- _WORK TO COMPLETE_
1. According to the Camp No article below, when did the Naval Criminal Investigative Service release its heavily redacted report?
2. Name every detainee the Camp No article below identifies as having died on the night reported by the military on June 10, 2006.

- _EXERCISE PASSAGE_
○ ○ ○ ○ ○

= Camp No =

Alleged black site in Guantánamo Bay, Cuba

Camp No is an alleged secret detention and torture facility (black site) related to the United States detainment camps located in Guantánamo Bay, Cuba. On January 18, 2010, Scott Horton asserted in an article in Harper's Magazine, the result of a joint investigation with NBC News, that such a facility was maintained outside the regular boundaries of the Guantanamo Bay detention camps.

==Description==
Estimated to be located about a mile beyond the regular camp boundaries, the camp was described as a highly secret facility referred to as "Camp No" by Guantanamo guards. When soldiers asked about it, they were told "No, it doesn't exist". The compound looked like other camps except that it was surrounded by concertina wire and had no guard towers.

The guards who told Horton about it said that it looked as if it could hold 80 prisoners. Some areas looked like the interrogation centers in other parts of the main camp. They had seen non-uniformed personnel going to that area and speculated they were CIA. They suggest that the camp was used for secret interrogations, including the use of illegal interrogation techniques, such as waterboarding torture.

In an account published in Harper's, guards attested they had seen three prisoners taken individually in the direction of Camp No by the vehicle they called the paddy wagon on the night of June 9. The paddy wagon contained a cage large enough to hold one prisoner at a time. All three had been taken there by 8 pm.

==Homicides related to Camp No==

Horton asserts that, according to interviews he conducted with four former camp guards, Army Staff Sergeant Joseph Hickman, and three men who served under him, the three detainees reported by the military on June 10, 2006, as having committed suicide instead having likely died while at Camp No, or soon afterward, as a result of secret interrogations under torture. The DOD had announced that the three men had died in their cellblock by hanging themselves in their cells.

The Naval Criminal Investigative Service (NCIS) released a heavily redacted report in August 2008; it said that the three men's hangings had gone undetected for two hours. The detainees were Salah Ahmed Al-Salami, Mani al-Utaybi, and Yasser al-Zahrani.

Horton wrote that DOD carried out a cover-up in asserting that the deaths were the result of suicides, all carried out the same night. He said the guards reported having seen a van, used only for the transport of individual prisoners, return that night from the direction of Camp No and go directly to the medical center, where something was unloaded. There was soon much crisis-related activity. This was before 11:45 pm, more than an hour before the first bodies of the "suicides" were reportedly discovered in the cellblock. In addition, Sergeant Hickman, whose position in a tower gave him an overview of the cellblock, said that he saw no prisoners being taken from the cellblock to the medical clinic that night.

In February 2010, Brent Mickum, the lawyer for Shaker Aamer, former detainee who is a British resident, said his client had described suffering torture at a separate location outside the regular camp on June 9, 2006, when the other detainees died. He was subjected to what has been called dryboarding, which led to temporary asphyxiation. Mickum said that, from Aamer's description, he thought it "'likely' Mr Aamer's torture was in the same 'black site' area, Camp No, identified by the Harper's article." Although Aamer was cleared for release in 2009, he was only released on 30 October 2015.

○ ○ ○ ○ ○

- _DATA SHOWN_
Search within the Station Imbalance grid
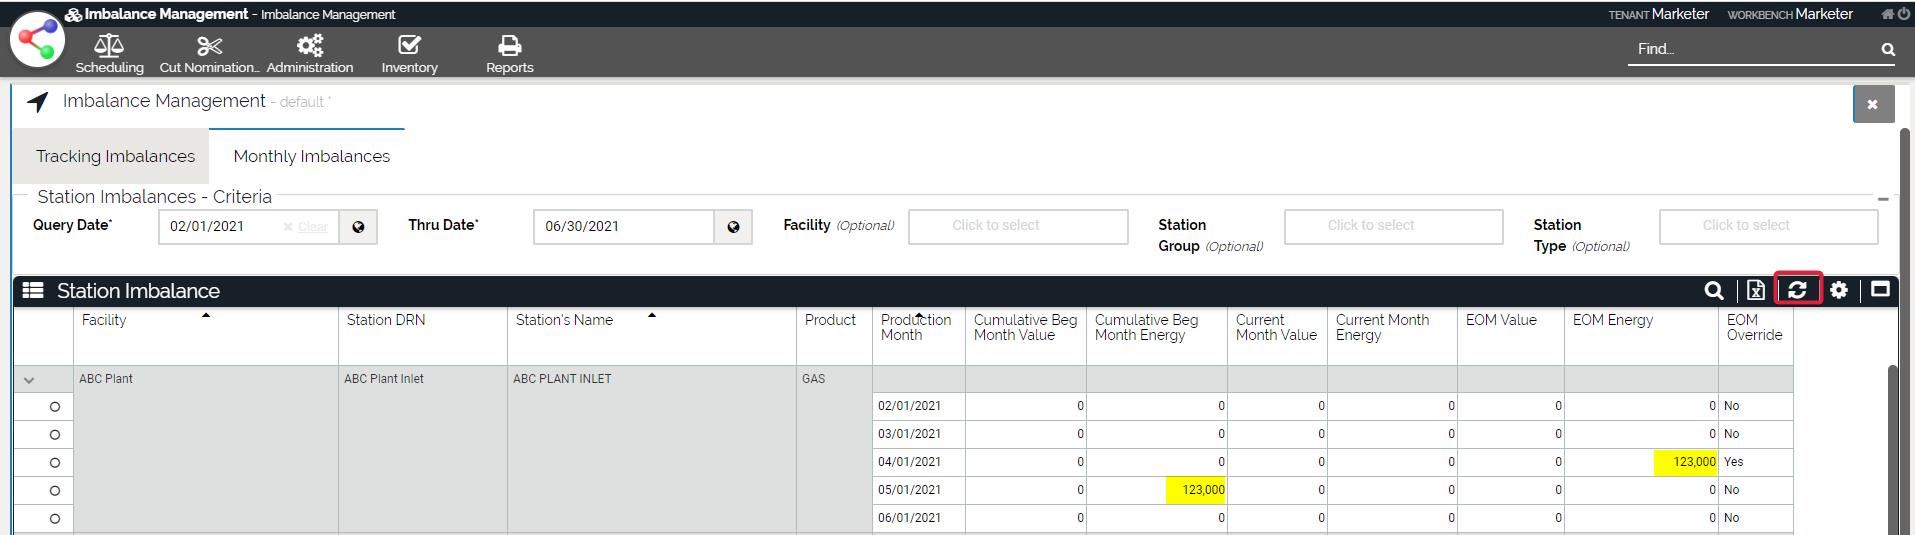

○ ○ ○ ○ ○

- _ANSWERS BELOW_
1. August 2008

2. Salah Ahmed Al-Salami, Mani al-Utaybi, and Yasser al-Zahrani